- [WHAT THE TASK ASKS]:
Using the material that follows, identify and copy each line with the string "title".

- [MATERIALS PROVIDED]:
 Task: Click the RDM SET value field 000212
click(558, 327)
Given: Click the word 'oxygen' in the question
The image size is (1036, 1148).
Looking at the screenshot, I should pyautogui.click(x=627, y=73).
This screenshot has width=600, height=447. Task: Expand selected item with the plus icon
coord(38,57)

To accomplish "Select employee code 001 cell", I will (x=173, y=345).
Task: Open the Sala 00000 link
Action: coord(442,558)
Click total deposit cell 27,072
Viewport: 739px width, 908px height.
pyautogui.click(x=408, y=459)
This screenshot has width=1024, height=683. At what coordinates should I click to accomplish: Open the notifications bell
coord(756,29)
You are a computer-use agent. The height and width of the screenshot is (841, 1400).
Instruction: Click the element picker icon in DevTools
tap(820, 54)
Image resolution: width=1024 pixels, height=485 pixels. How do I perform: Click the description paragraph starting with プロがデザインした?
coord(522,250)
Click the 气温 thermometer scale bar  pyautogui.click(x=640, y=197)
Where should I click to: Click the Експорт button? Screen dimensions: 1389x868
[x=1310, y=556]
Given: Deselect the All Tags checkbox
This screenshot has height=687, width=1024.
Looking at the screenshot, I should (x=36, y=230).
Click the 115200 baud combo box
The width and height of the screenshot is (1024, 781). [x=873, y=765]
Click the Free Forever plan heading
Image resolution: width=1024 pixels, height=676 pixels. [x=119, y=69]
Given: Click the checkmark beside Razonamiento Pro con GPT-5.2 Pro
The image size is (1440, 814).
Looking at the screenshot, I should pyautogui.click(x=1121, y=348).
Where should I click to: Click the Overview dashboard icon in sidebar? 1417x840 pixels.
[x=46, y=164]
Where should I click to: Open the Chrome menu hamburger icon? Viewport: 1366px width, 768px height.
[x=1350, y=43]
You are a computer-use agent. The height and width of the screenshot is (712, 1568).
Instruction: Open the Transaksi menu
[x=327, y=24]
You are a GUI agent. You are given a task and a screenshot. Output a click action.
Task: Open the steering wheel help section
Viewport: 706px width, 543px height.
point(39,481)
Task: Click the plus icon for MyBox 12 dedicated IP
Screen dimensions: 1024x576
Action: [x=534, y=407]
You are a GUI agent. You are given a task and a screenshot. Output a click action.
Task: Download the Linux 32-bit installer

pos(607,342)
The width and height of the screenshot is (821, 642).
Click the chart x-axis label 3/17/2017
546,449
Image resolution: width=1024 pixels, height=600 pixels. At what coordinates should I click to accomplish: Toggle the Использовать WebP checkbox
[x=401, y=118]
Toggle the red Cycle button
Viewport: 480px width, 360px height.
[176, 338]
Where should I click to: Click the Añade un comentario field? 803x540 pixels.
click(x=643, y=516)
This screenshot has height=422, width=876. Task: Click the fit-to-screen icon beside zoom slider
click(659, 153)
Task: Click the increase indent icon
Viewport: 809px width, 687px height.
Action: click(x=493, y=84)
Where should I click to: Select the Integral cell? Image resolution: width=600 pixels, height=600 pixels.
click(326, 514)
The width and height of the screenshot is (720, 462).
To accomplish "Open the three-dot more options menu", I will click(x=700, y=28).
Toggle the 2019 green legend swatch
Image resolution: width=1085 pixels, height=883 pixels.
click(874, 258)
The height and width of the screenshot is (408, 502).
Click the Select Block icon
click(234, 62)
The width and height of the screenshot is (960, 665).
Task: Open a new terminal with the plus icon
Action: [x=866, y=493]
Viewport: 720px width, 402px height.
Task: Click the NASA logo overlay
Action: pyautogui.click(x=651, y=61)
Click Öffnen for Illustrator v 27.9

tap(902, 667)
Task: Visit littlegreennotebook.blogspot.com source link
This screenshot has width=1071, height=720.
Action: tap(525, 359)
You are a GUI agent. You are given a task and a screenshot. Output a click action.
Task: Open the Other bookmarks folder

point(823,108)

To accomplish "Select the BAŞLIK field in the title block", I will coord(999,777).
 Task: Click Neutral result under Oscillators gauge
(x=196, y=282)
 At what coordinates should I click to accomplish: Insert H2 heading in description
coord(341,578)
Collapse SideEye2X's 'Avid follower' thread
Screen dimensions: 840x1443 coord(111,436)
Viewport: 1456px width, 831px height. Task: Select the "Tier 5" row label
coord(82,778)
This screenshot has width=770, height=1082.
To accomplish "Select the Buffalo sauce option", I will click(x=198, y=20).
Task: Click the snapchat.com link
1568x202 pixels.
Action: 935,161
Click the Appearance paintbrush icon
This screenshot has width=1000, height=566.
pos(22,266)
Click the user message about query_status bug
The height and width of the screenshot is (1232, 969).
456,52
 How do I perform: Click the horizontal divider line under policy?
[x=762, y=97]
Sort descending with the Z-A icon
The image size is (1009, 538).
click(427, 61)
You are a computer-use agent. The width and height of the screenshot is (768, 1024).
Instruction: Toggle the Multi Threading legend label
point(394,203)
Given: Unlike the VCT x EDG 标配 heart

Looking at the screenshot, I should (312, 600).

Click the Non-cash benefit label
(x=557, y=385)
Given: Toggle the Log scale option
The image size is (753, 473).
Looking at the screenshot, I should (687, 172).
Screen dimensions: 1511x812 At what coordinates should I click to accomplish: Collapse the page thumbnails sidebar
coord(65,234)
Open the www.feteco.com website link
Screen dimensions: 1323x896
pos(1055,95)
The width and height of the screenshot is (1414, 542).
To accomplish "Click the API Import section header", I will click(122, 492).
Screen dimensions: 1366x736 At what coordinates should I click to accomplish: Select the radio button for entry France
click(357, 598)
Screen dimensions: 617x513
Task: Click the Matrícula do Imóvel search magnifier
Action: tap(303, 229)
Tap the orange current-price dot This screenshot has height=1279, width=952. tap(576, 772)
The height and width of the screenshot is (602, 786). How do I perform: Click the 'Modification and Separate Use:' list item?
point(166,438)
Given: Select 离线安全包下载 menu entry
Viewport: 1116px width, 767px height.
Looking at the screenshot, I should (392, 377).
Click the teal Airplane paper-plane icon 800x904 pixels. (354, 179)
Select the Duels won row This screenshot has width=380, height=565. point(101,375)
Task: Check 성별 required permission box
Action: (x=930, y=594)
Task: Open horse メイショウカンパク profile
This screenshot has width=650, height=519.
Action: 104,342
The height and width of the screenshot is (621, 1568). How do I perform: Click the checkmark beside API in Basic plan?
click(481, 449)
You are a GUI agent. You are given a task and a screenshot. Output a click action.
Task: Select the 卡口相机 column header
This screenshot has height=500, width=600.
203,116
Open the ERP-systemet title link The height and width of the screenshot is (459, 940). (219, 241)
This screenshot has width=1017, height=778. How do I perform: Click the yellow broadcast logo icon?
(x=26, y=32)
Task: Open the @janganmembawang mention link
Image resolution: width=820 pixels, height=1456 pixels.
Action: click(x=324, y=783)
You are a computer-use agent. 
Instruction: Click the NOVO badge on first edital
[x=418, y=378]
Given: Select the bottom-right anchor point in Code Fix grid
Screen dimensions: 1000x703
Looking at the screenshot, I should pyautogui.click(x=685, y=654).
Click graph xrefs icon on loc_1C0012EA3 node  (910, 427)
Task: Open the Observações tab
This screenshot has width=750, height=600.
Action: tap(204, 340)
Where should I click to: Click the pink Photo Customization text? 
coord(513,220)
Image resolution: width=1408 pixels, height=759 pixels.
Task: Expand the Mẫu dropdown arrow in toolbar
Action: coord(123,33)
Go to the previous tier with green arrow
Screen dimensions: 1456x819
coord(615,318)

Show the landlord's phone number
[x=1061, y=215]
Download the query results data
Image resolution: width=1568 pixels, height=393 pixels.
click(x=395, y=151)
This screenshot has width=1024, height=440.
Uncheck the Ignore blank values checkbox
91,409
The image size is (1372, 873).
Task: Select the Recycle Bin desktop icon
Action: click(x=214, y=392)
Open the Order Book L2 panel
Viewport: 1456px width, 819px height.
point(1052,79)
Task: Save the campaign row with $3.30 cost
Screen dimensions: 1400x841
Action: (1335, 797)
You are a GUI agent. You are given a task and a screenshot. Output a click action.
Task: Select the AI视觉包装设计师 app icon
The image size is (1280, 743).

- [RESPONSE FOR THIS EXERCISE]:
To accomplish "Select the BAŞLIK field in the title block", I will coord(999,777).
Open the ERP-systemet title link The height and width of the screenshot is (459, 940). (219, 241)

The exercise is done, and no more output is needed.